Since the 1980s, most Western countries have borne witness to a resurgence of extreme right parties within the official and legal realms of parliamentary democracy. Despite varying degrees of success, it is clear that not only did these parties create earthquakes in their respective countries and sometimes in the international community, but also that, regardless of their capacity to win elections or even remain credible for more than a few years, they have dramatically reshaped the entire political arena in which they operate (Wilson and Hainsworth 2012). This kind of politics, widely discredited after the Second World War, was allowed to return to centre stage as Western countries were experiencing dramatic economic changes. The general abandonment of progressive welfare policies for more deregulated economies was considered a necessary change by the political elite from all mainstream parties.

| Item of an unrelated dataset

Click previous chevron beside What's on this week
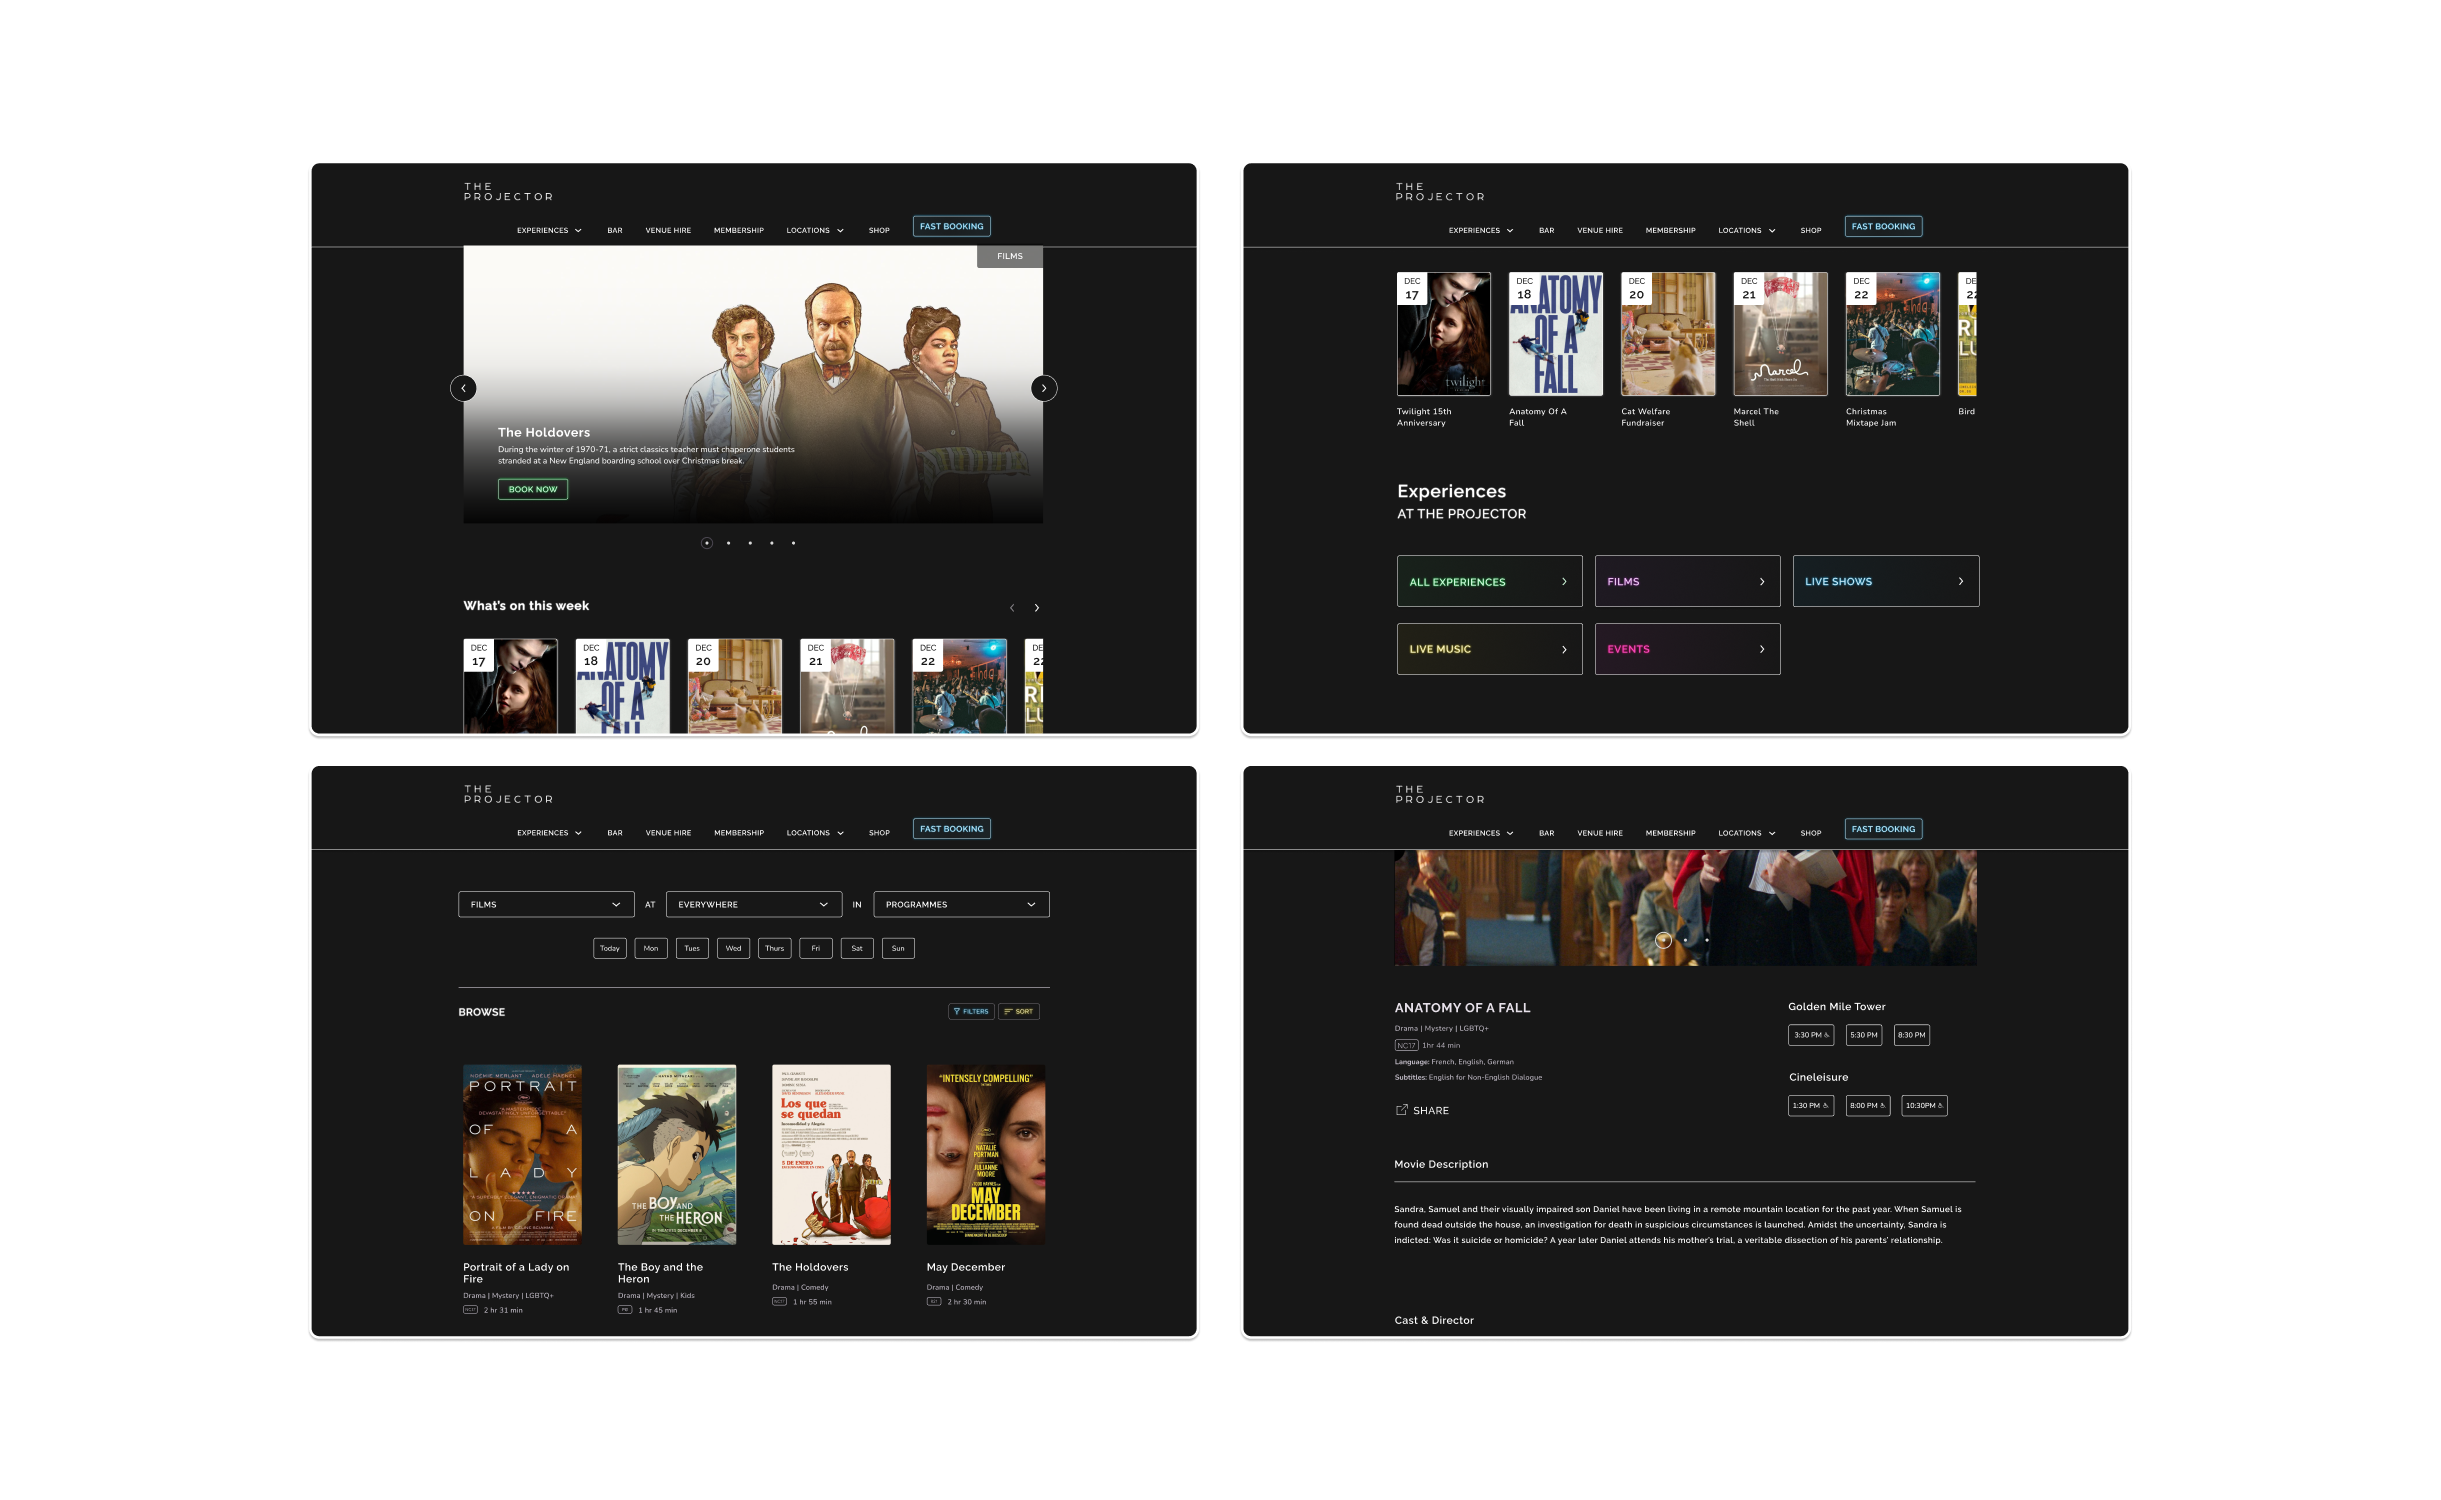This screenshot has height=1500, width=2441. pyautogui.click(x=1012, y=608)
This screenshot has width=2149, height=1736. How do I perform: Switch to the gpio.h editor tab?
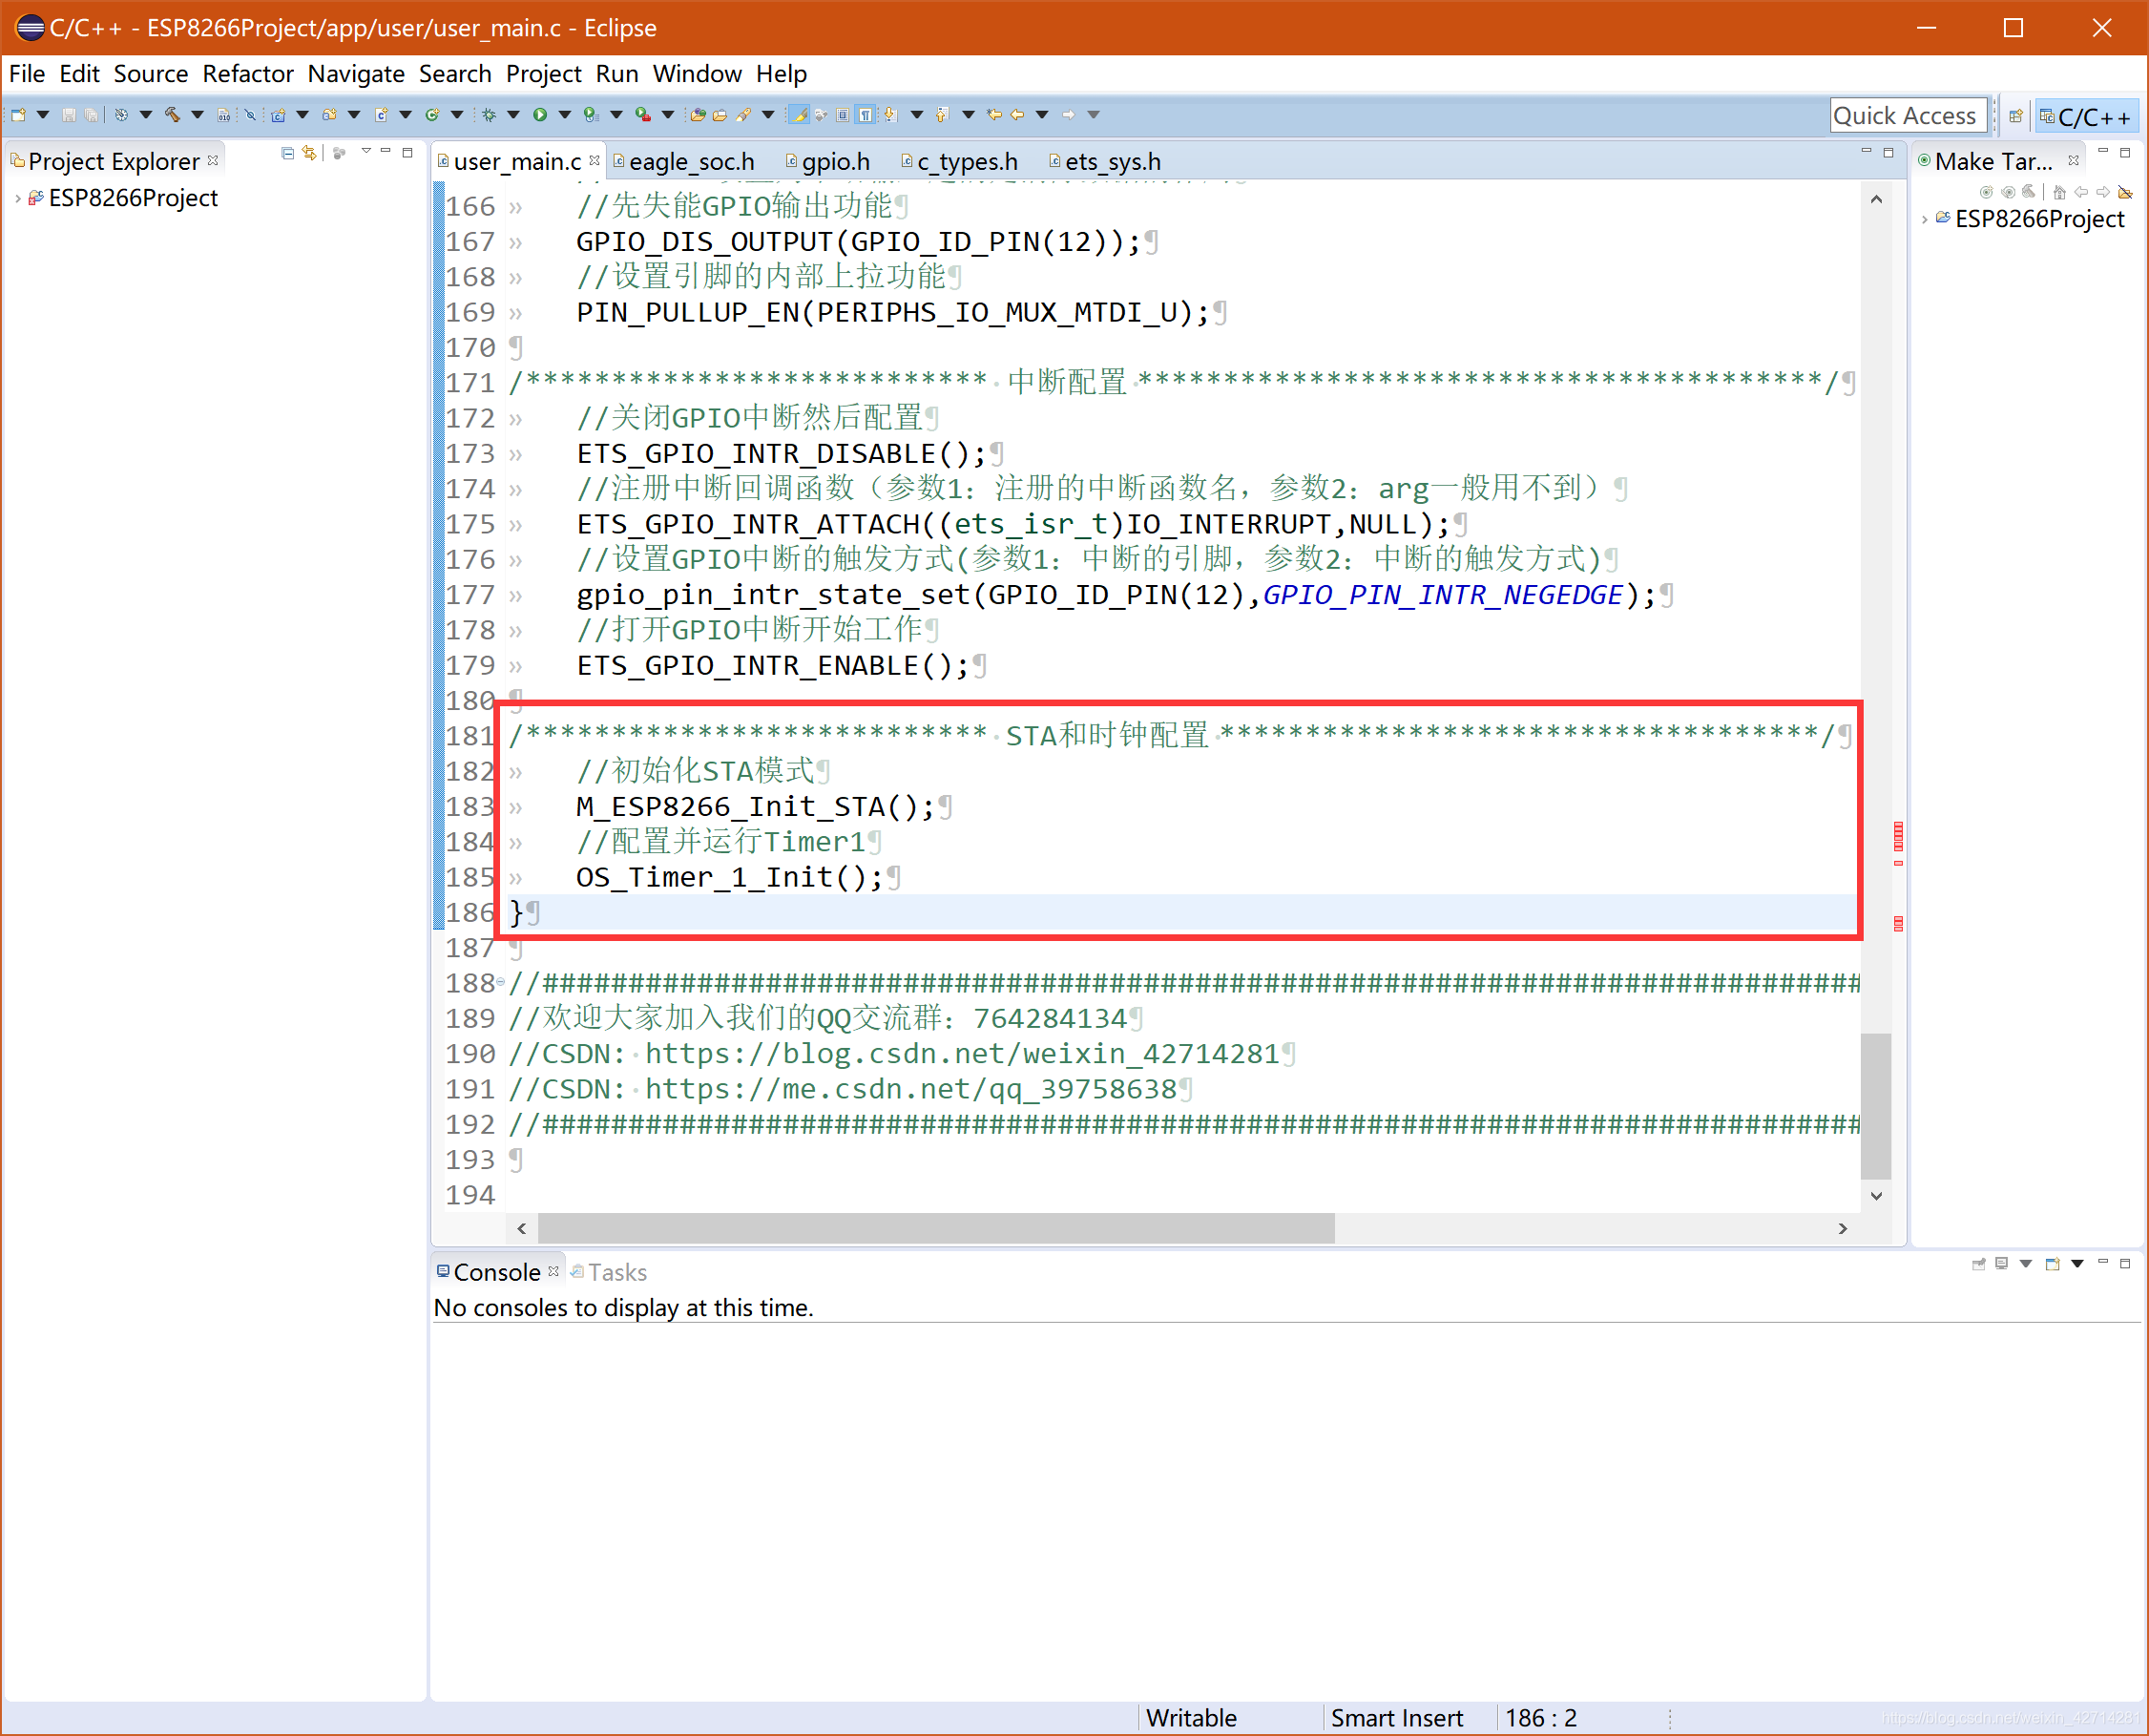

The degrees of divergence between conservative, neo-liberal and labour or socialist parties were therefore limited to minor policy aspects of the neo-liberal reforms, which in turn led to the narrowing of electoral choices. Such choices were narrowed further when the USSR finally collapsed: the extreme left appeared defeated and unable to detach itself from the Soviet failure and the massacres committed across the globe in the name of communism. The communist hypothesis seemed to have been dealt a lethal blow. However, people were not ready to accept the end of history and made it clear across Europe, but also Australia, that political antagonism remained and that another way forward could/should be identified. In a context where the policies of mainstream government parties had converged and the left had lost legitimacy, the extreme right re-emerged to fill a void which had left many feeling deeply excluded by, and disillusioned with, the system.